**Provided entries:**
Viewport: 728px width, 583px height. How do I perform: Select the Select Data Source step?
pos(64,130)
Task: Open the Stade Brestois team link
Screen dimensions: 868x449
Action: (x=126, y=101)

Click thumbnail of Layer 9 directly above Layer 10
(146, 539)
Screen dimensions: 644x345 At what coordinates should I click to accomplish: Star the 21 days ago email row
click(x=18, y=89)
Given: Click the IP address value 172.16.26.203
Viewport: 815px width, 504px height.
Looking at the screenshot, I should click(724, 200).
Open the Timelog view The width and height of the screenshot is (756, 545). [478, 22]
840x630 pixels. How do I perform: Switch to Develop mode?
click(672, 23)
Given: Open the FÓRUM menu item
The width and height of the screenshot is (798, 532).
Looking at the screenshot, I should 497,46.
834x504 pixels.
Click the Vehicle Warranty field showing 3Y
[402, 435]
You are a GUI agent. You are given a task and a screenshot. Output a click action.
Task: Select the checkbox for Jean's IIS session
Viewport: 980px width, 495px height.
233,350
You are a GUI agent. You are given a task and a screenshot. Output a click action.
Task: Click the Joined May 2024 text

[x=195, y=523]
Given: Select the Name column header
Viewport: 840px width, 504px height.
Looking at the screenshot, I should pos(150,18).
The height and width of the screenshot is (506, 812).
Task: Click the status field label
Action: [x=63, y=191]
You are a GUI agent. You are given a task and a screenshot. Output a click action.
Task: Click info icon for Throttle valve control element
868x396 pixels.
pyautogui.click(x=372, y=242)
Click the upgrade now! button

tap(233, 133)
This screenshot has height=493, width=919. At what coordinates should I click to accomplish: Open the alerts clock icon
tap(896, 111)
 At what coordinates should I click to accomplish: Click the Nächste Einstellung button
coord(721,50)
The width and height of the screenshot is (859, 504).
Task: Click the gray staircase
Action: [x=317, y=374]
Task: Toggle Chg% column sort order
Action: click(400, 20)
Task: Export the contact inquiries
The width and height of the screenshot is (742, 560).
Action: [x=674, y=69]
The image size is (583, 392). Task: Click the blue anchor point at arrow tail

**Written task:** Put the lines of the records above into a numbered list, starting at the line that contains "834x504 pixels." and stopping after the line that contains "[x=195, y=523]". Leave out any blank lines.

**Completed exercise:**
1. 834x504 pixels.
2. Click the Vehicle Warranty field showing 3Y
3. [402, 435]
4. You are a GUI agent. You are given a task and a screenshot. Output a click action.
5. Task: Select the checkbox for Jean's IIS session
6. Viewport: 980px width, 495px height.
7. 233,350
8. You are a GUI agent. You are given a task and a screenshot. Output a click action.
9. Task: Click the Joined May 2024 text
10. [x=195, y=523]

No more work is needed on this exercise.